Copy out, word for word, the lines from the one containing "Where should I" up to and including the one containing "Screen dimensions: 1920x1080 point(460,1060)".

* begin GIVEN RECORDS *

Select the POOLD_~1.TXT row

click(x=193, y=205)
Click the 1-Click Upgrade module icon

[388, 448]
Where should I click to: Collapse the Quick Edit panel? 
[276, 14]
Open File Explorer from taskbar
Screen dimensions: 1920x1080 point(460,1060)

* end GIVEN RECORDS *
* begin GIVEN RECORDS *

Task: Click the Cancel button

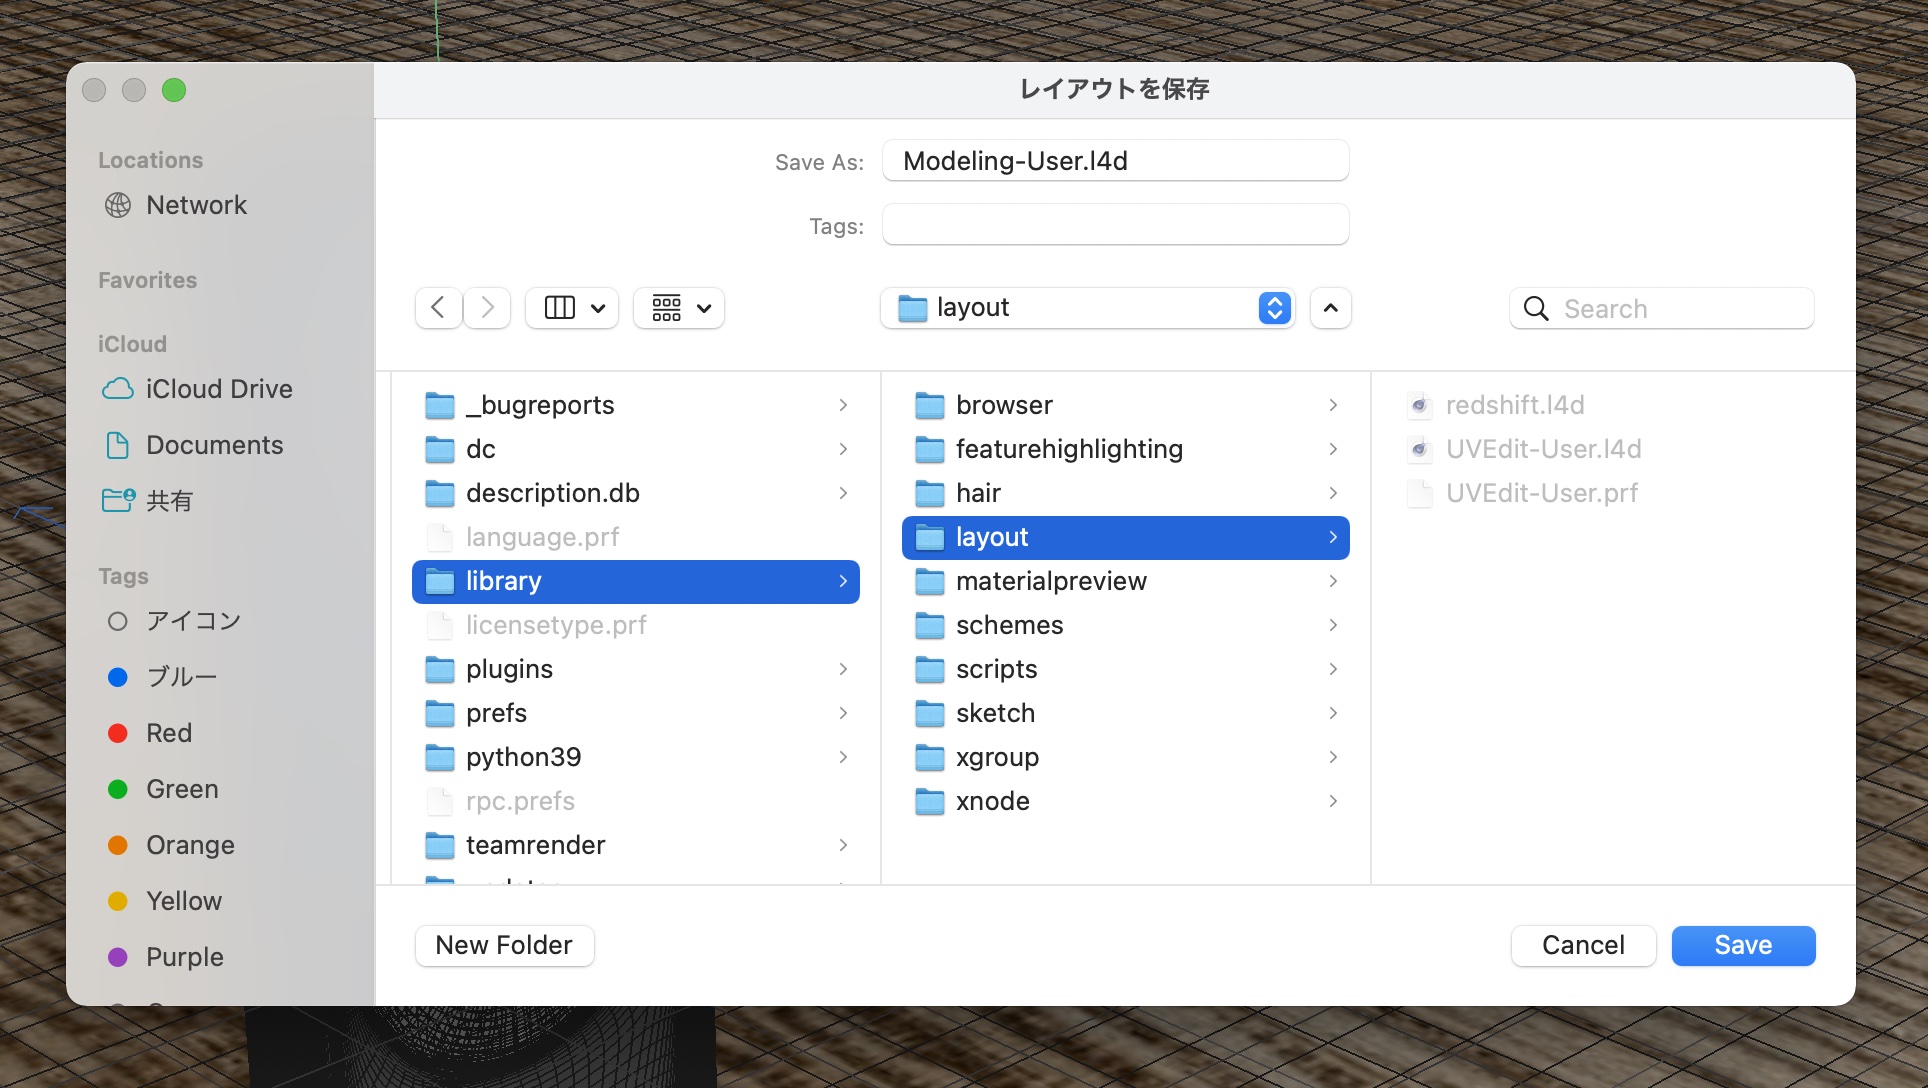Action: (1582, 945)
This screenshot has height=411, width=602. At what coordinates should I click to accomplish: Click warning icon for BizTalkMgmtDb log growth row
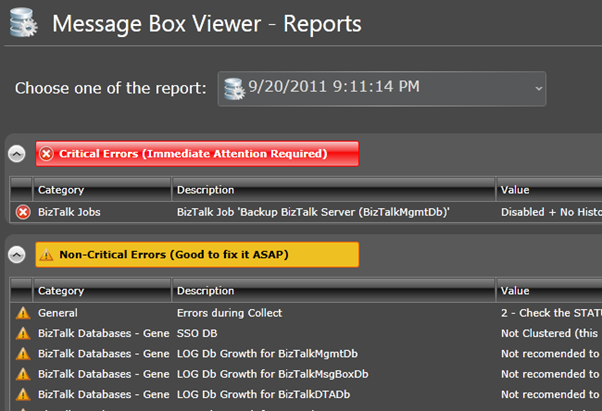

* end GIVEN RECORDS *

- TASK SOLUTION -
Where should I click to: Collapse the Quick Edit panel? 
[276, 14]
Open File Explorer from taskbar
Screen dimensions: 1920x1080 point(460,1060)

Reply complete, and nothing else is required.